Logan whoops, pumping his fist. “Knew you still had it!”
“Guess I just needed a decent teammate,” I chirp back.
He skates a slow circle around me, grin full of mischief. “Decent? You wound me, Shaw.”
“Good. Maybe it’ll keep you humble.”
“Unlikely.”
I bump him with my shoulder as I glide past. “Worth a shot.”
He bumps me back, light but solid. “You’re such an ass.”
“Yeah, but I’m your favorite one.”
He laughs, the sound carrying across the rink, bright and alive.
By the time Coach calls the next break, we’re both breathless and grinning, and something deep in my chest finally settles. The heaviness, the doubt, the noise—it’s all still there, but quieter now. Manageable.
Because this—him, the ice, the sound of our laughter blending with the scrape of blades—is what it’s supposed to feel like.
When Coach blows the final whistle, the rink hums with a different kind of energy. Lighter. Easier.
He doesn’t have to say anything—just gives us a nod that says,That’s the team I know.

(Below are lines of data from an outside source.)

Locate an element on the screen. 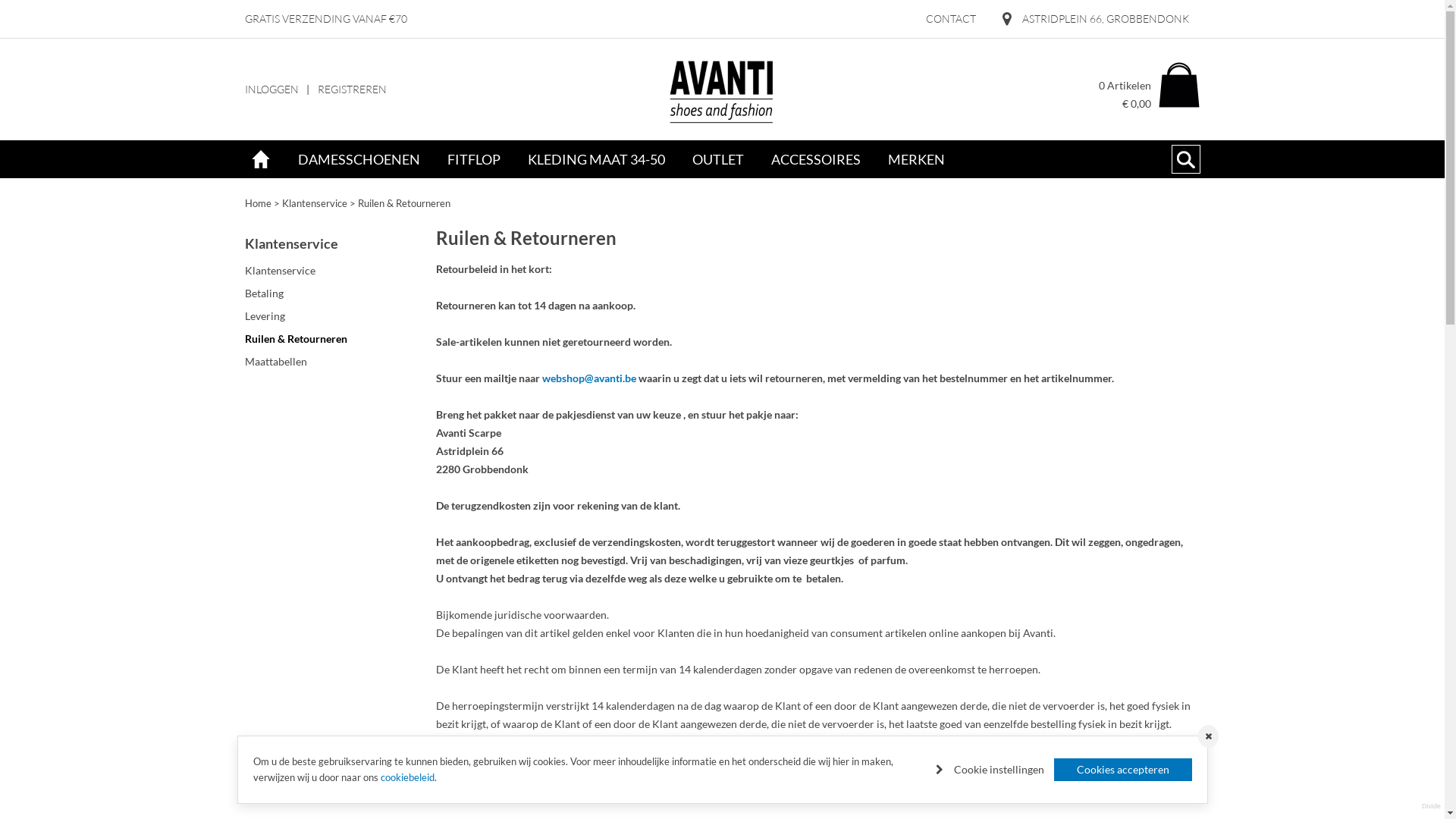 This screenshot has height=819, width=1456. 'KLEDING MAAT 34-50' is located at coordinates (513, 159).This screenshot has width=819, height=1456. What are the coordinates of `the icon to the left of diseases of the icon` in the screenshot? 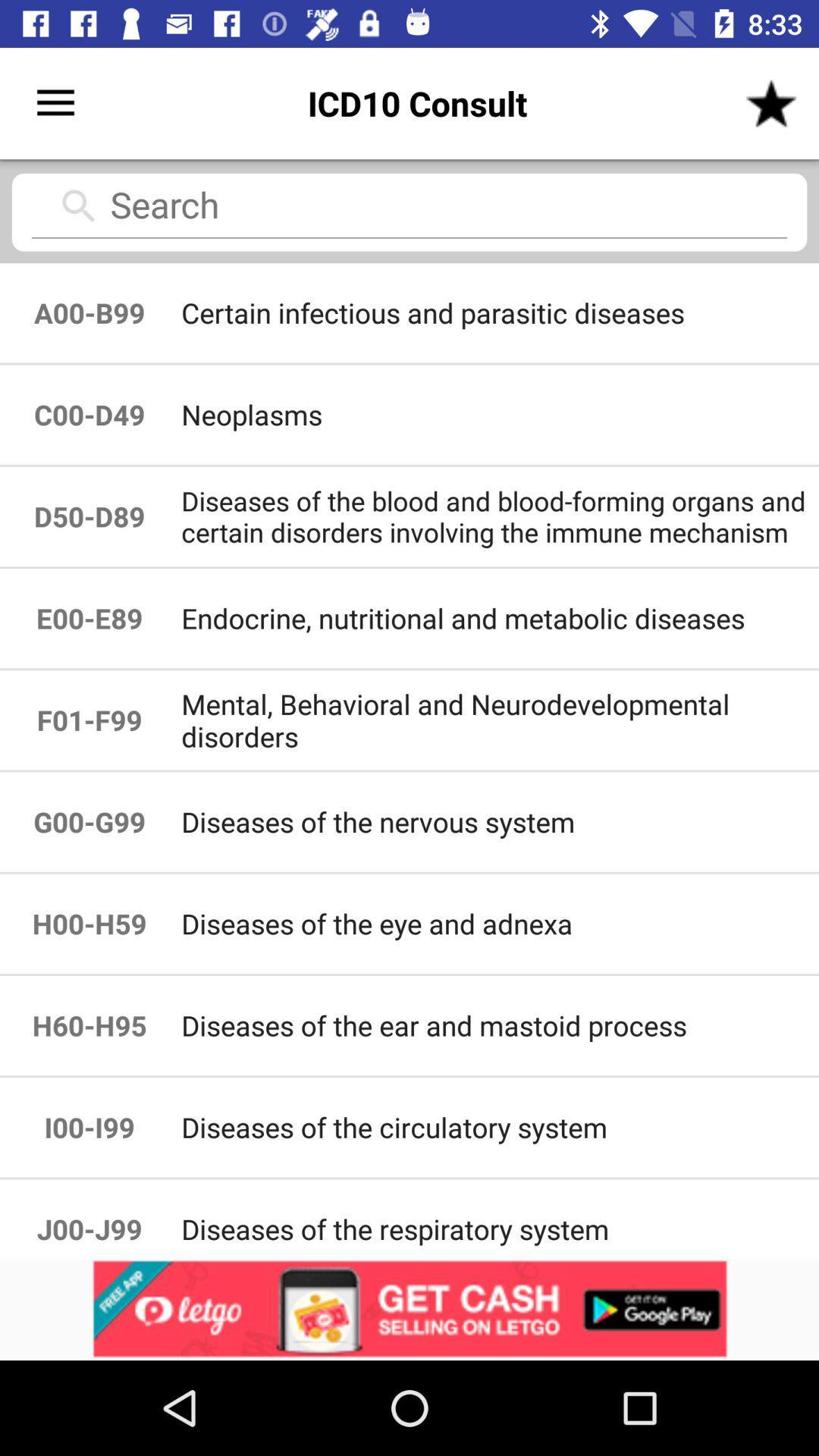 It's located at (89, 1025).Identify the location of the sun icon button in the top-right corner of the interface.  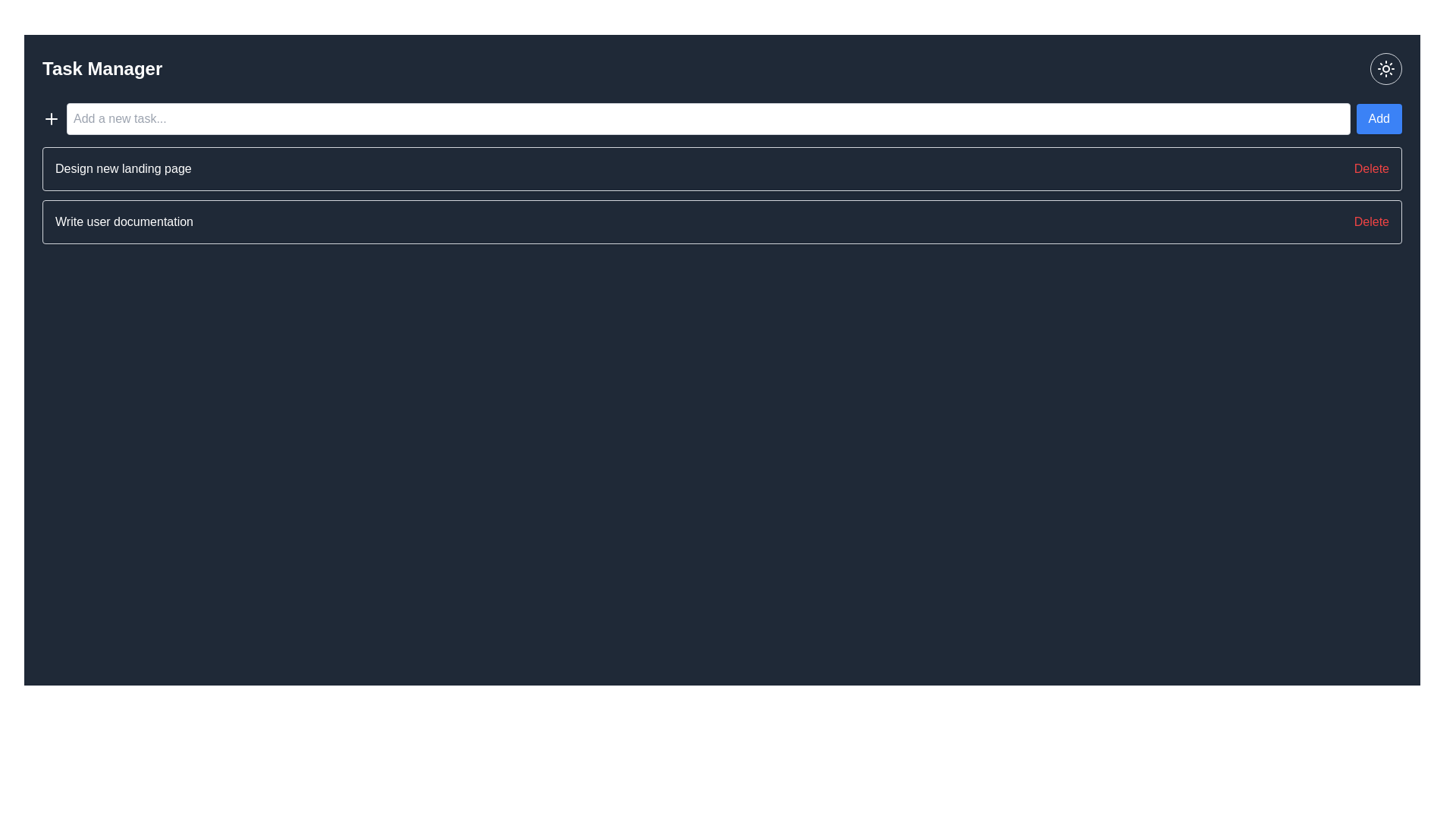
(1386, 69).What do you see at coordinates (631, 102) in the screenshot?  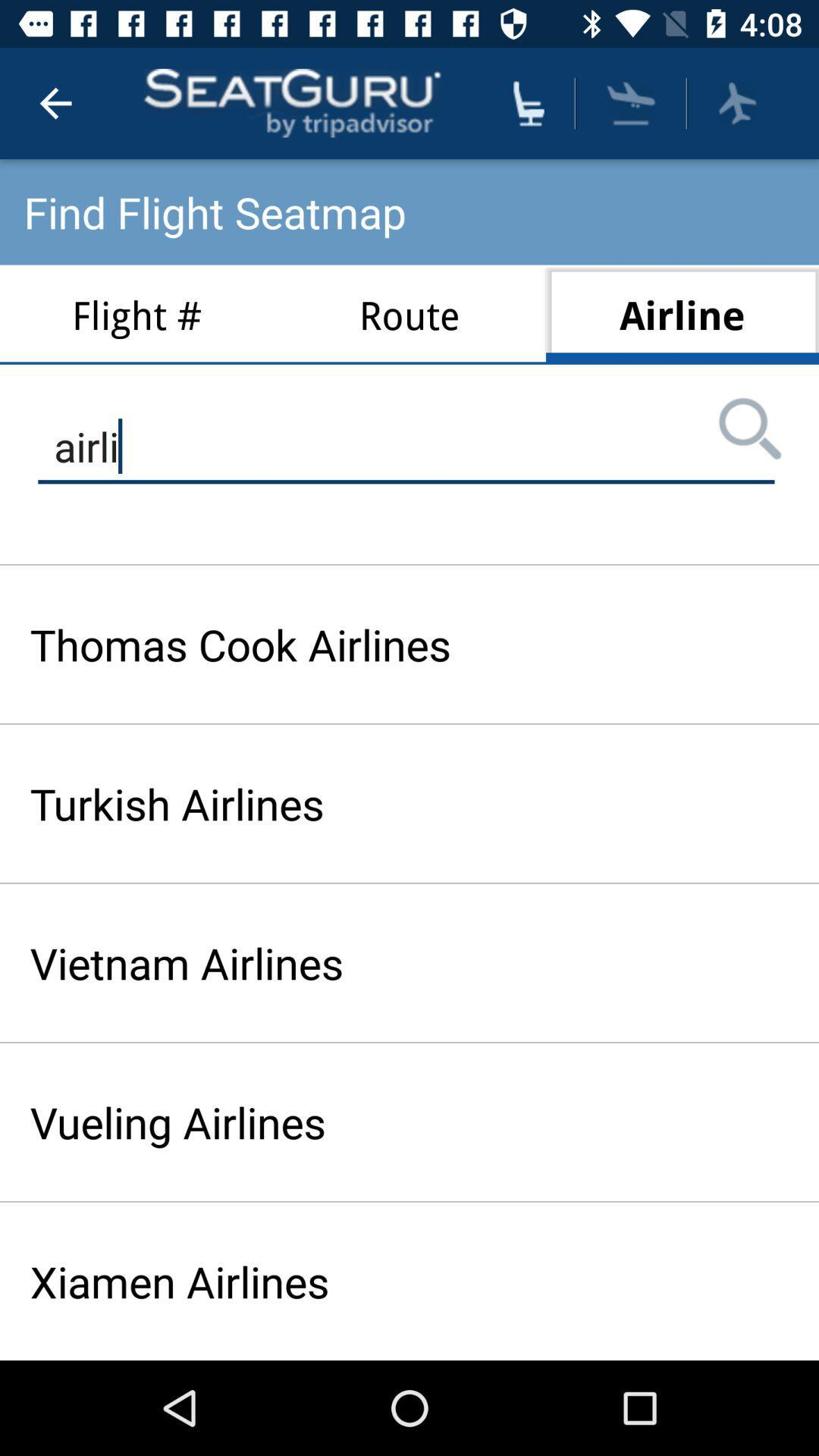 I see `airline button` at bounding box center [631, 102].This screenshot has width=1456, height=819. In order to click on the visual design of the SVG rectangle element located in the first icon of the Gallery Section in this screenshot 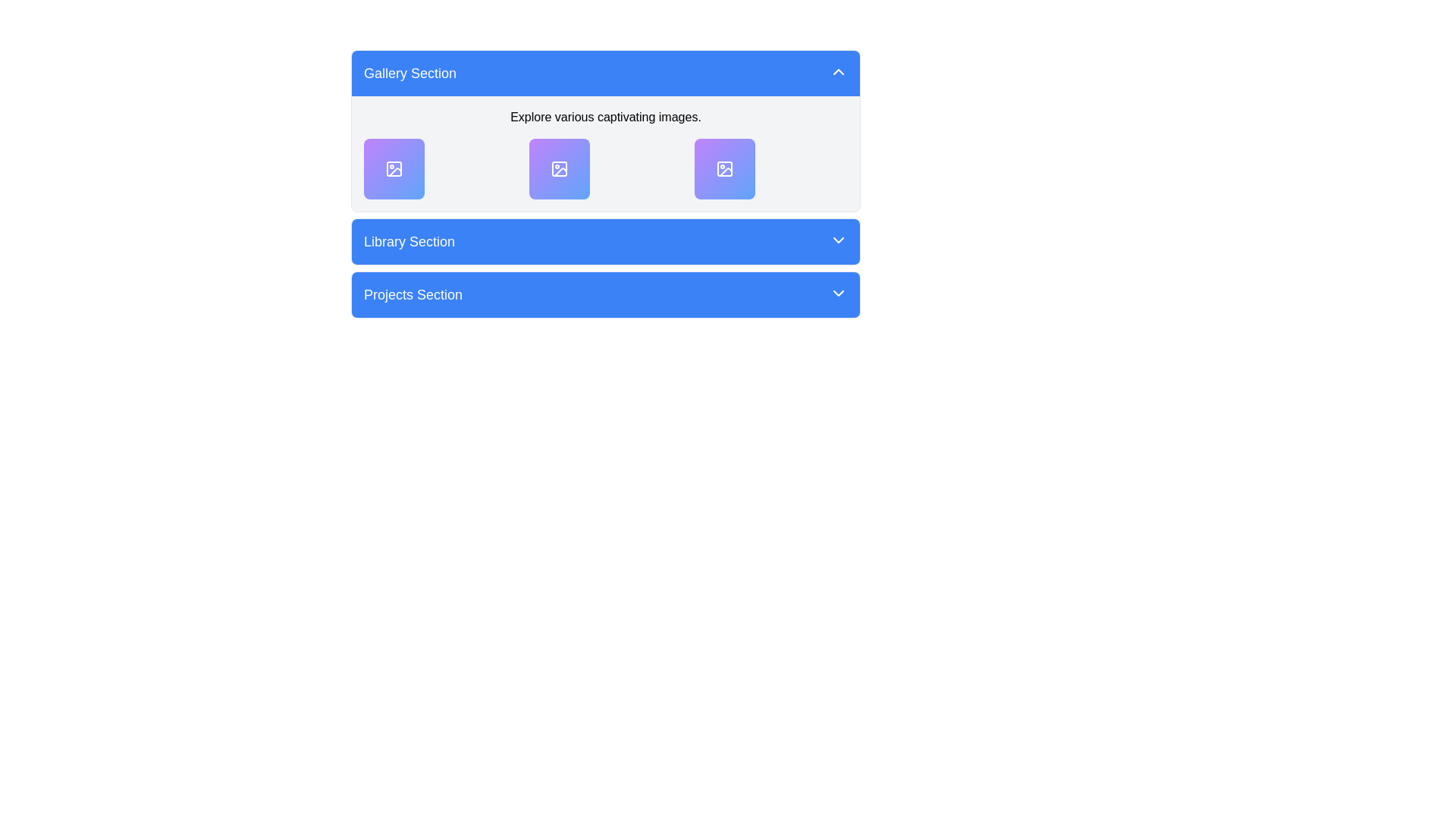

As we skate off, the guys are all smiles and chirps, sticks tapping the boards in an unspoken rhythm that feels a lotlike approval. The weight that’s been sitting on my shoulders since the break starts to lift.
Inside the locker room, the air smells like sweat, ice, and cheap soap. Everyone’s talking at once—retelling plays, razzing each other, laughing too loud. The sound fills the space in a way it didn’t after yesterday’s practice.
Daniel’s the first to shout across the room. “Hey, Shawsy, good to have your grumpy ass back!”
“Didn’t realize I’d left,” I shoot back, tossing a towel at him.
He catches it, grinning. “You were here, but your head was on another planet.”
“Yeah, well, it found its way back,” Logan says from across the room, pulling his jersey over his head. “Took some coaxing, though.”
“Coaxing?” I echo, arching a brow. “Pretty sure you were just loud enough to annoy me back into shape.”
Peter laughs from his cubby beside Daniel’s. “That tracks. Brooks never shuts up unless he’s asleep.”
“Whatever works,” Logan says, smirking.
Eli, perched on the bench unlacing his goalie pads, shakes his head. “You two back to normal, then?”
Logan and I trade a look that says more than either of us could explain.
“Something like that,” I say.
Blue, who’s been taping his stick handle in the corner, grins without looking up. “Good. You were both unbearable when you weren’t talking.”
Daniel nods solemnly. “Facts. The tension was killing team morale.”
Peter grins. “Yeah, it was like living in the world’s gayest soap opera.”
“Shut up,” I mutter, but I’m smiling as I say it.